▶ TASK INSTRUCTIONS: Copy the items word for word, starting at the line that contains "I will coord(1085,550)." and ending at the end of the items.

▶ MATERIAL FOR THIS EXERCISE:
━━━━━━━━━━━━━━━━━━━━━━━━━━━━━━

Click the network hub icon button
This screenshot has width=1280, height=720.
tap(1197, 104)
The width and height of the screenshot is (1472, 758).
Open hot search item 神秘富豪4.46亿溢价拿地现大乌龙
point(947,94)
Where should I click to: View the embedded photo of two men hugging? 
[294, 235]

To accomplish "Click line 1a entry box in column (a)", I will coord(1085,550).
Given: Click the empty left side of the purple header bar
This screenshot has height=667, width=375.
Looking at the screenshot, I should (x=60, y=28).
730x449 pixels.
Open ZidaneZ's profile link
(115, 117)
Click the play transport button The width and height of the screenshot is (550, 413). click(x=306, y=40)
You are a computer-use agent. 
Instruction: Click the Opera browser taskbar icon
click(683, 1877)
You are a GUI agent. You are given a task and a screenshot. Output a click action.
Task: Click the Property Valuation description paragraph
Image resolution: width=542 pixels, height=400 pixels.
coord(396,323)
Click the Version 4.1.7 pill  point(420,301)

━━━━━━━━━━━━━━━━━━━━━━━━━━━━━━

▶ ANSWER TO THIS TASK:
To accomplish "Click line 1a entry box in column (a)", I will coord(1085,550).
Given: Click the empty left side of the purple header bar
This screenshot has height=667, width=375.
Looking at the screenshot, I should (x=60, y=28).
730x449 pixels.
Open ZidaneZ's profile link
(115, 117)
Click the play transport button The width and height of the screenshot is (550, 413). click(x=306, y=40)
You are a computer-use agent. 
Instruction: Click the Opera browser taskbar icon
click(683, 1877)
You are a GUI agent. You are given a task and a screenshot. Output a click action.
Task: Click the Property Valuation description paragraph
Image resolution: width=542 pixels, height=400 pixels.
coord(396,323)
Click the Version 4.1.7 pill  point(420,301)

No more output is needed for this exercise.